A frequent feminist critique of Freud is that he did not understand women and most of his theories were orientated towards men. There is a measure of truth to this criticism; even Freud himself acknowledged that he lacked a complete understanding of the female psyche. He would later be famously quoted for saying women were largely “a dark continent.” Women’s sexuality baffled him and he never found a satisfactory answer for “what does a woman want?” However it is important to note that Freud’s views on women were rooted in a culture in which there were enormous prejudices about the capacities of women. As such, his understanding of women was notoriously inadequate; nonetheless, he did make great strides in trying to understand women when he started writing his theories. It was very unusual in Freud’s time to even acknowledge that women had sexual desire, much less to say that the repression of their sexual desire could make them hysterical. Freud’s acknowledgment of female sexuality and his Studies on Hysteria may have been the first nod to the feminist movement.

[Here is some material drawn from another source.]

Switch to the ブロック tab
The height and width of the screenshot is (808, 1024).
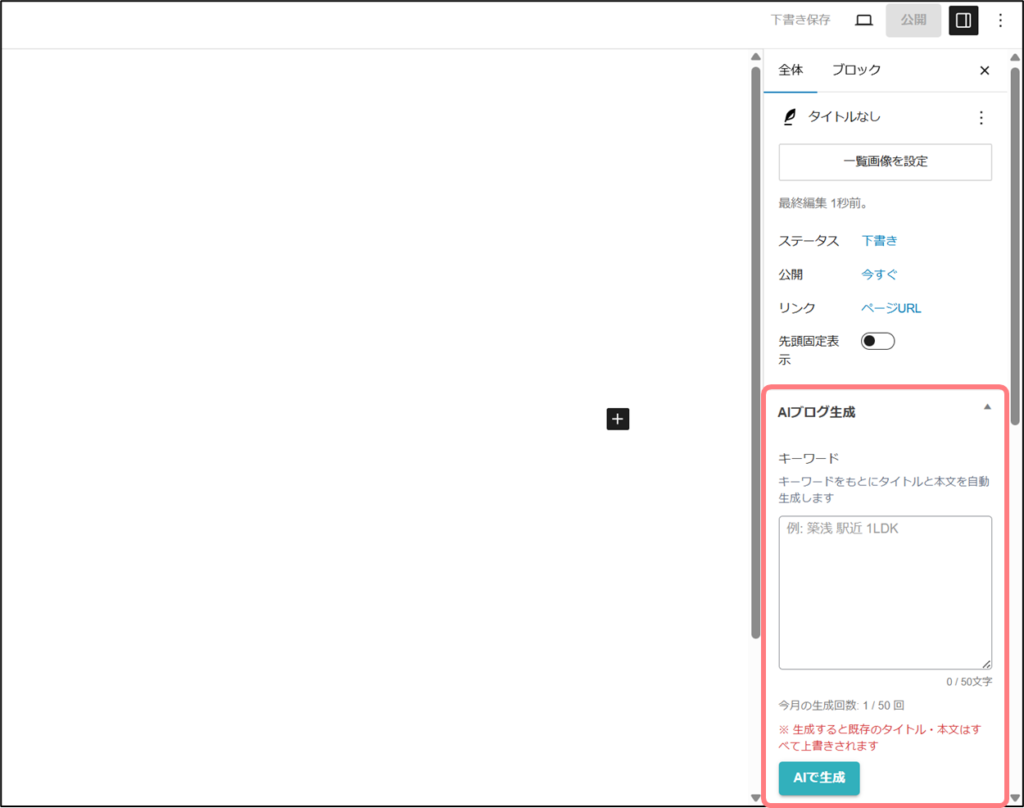[856, 70]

It might appear on the onset that any alliance between Freud and feminism would be coordinated on treacherous ground. However, instead of tracing the history of hysteria as a female disorder produced by misogyny, we can begin to interpret the emergence of hysteria as Freud’s way to value women’s experiences even though he may have not fully understood them. Women’s symptoms may have been a response to the oppression present within society during that time. Nineteenth century upper and middle class women were dependent on their husbands and fathers, and their lives revolved around their role as respectable daughter, housewife, and mother. Women had little control, power, and independence in their lives, thus “hysteria” may have been a common disorder among Victorian women as they were struggling to cope with a static existence under strict gender ideals and an unyielding patriarchy.

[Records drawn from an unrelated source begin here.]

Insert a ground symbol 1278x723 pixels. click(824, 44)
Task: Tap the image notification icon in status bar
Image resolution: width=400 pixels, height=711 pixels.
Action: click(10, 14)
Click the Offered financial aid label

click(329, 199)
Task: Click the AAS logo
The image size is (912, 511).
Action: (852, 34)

  Freud argued that all hysterical symptoms could stem from traumatic memories, or defenses against unbearable experiences, the events to cause this could have been a disturbing sexual experience that had been repressed into the unconscious. In Studies of Hysteria, Freud’s main statement was that neurosis is a defense against unbearable ideas, which later became the basis for psychoanalytic theories and treatment. Freud found that the unbearable idea came from the past. A “normal person” could forget the trauma, whereas the neurotic “remembers” the trauma subconsciously. A neurotic suffers from unconscious undischarged memories. Freud believed that a person has certain feelings, such as sexual desire, and that when they are blocked it could manifest as anxiety. Furthermore, hysteria could be cured by having the patient recall and relive, the originating unbearable experience, whether through hypnosis or through the process of dream analysis and free association. The symptoms of hysteria were created through symbolization and expressed emotional states.

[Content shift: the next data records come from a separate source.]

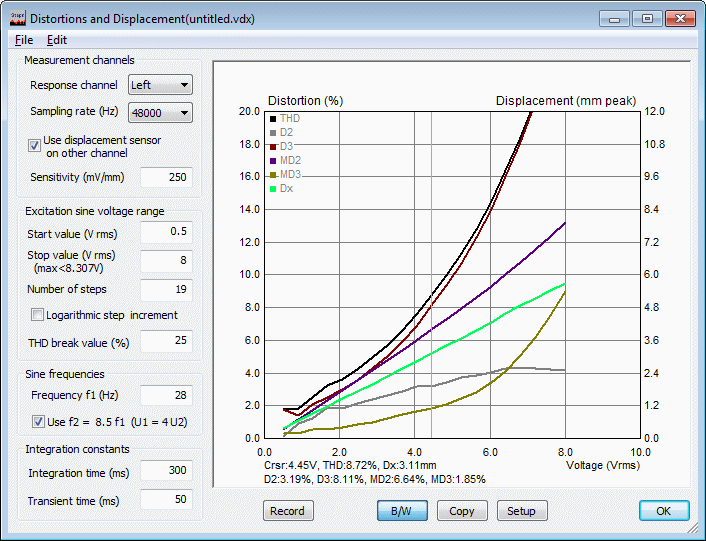
Task: Expand the Sampling rate dropdown
Action: point(160,112)
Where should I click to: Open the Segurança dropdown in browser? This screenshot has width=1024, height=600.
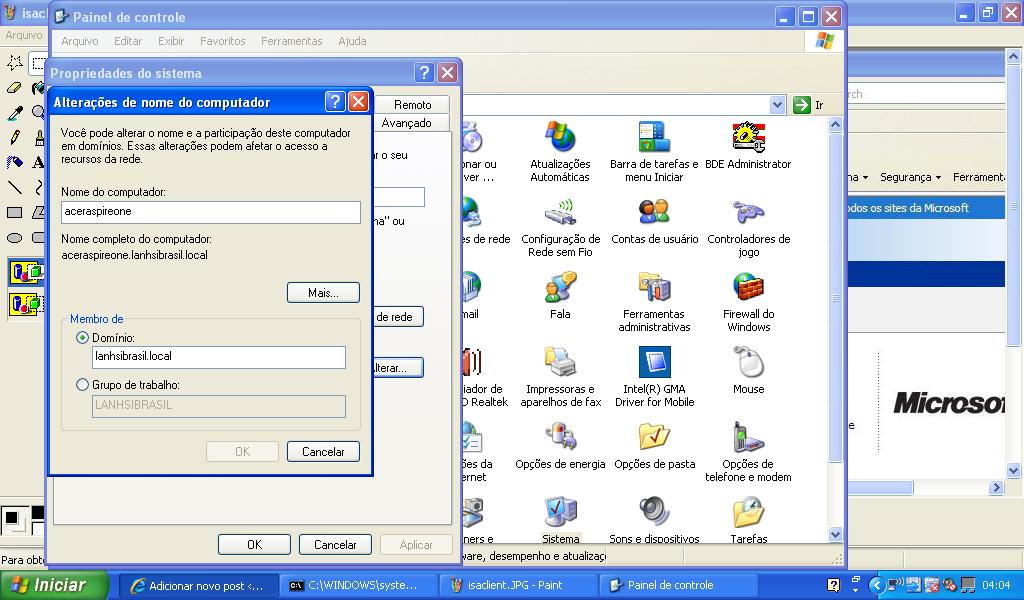click(910, 177)
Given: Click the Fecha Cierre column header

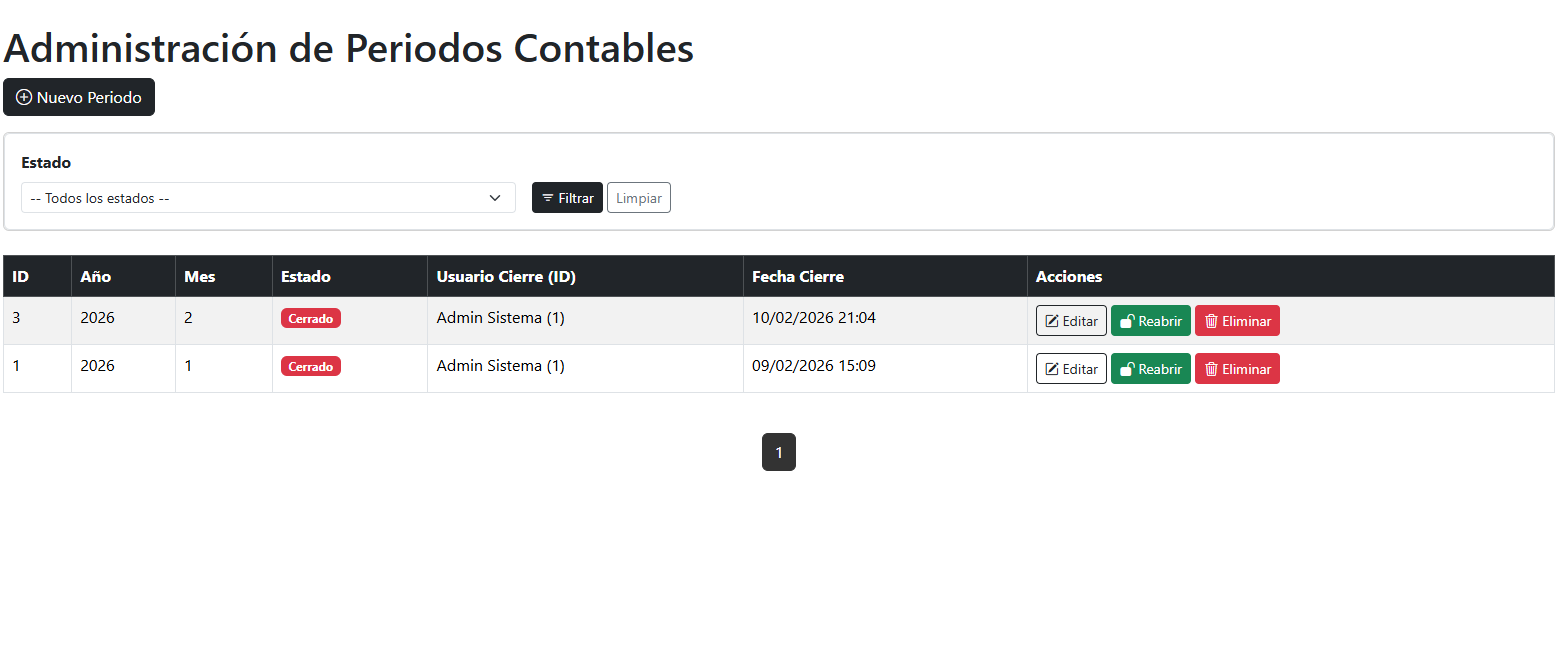Looking at the screenshot, I should tap(798, 277).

Freud was one of the firsts to actually listen to “hysterical” women and heed to their complaints. In Studies on Hysteria, he and Breuer worked out the fundamental technique of psychoanalysis. Most of their patients were middle-class women who found themselves imprisoned in traditional roles as dutiful daughters. Frustrated in their intellectual ambitions, expected to stay home and care for their brothers and fathers until they married, these bright and imaginative young women developed a wide range of symptoms - limps, paralyses, crippling headaches, and most significantly, aphonia, or loss of voice. Freud, by encouraging them to talk, to recount their dreams, to recall repressed memories of sexual traumas and desires, found that he could cure the women’s symptoms. Freud’s Studies on Hysteria thus seemed to lay the groundwork for a culturally aware therapy that respected women’s words and lives.
Freud acknowledged that hysteria could affect both sexes. Even though there may have been a stigma associated with hysteria in men because male hysteria was assumed to be an “effeminate” disorder. Freud may have been a hysteric himself. By hysterical men displaying characteristics associated with the feminine, it may have been a way to form an unconscious wish to support women in their challenging the patriarchy. Freud being a hysteric and acknowledging women’s experiences as ones of notable study may have planted the seed for feminist thought.
In fact, theories about women’s hysteria seemed less important after the war and the passage of the women’s suffrage movement in England and the United States. It was believed that female hysteria declined and even disappeared. Social changes may have been determinants of the decline. Upon the gradual emancipation of women, the social conditions that produced hysteria were no longer operative. Also if hysteria was the result of the sexual repression of the past, it made sense it would vanish in our more liberated age. Female hysteria seemed to be on the wane, as feminism was on the rise. Freud may have contributed to the decline of hysteria by providing the feminist space for women to voice their grievances and speak out against their many injustices, allowing women to take back their voice, both literally and figuratively.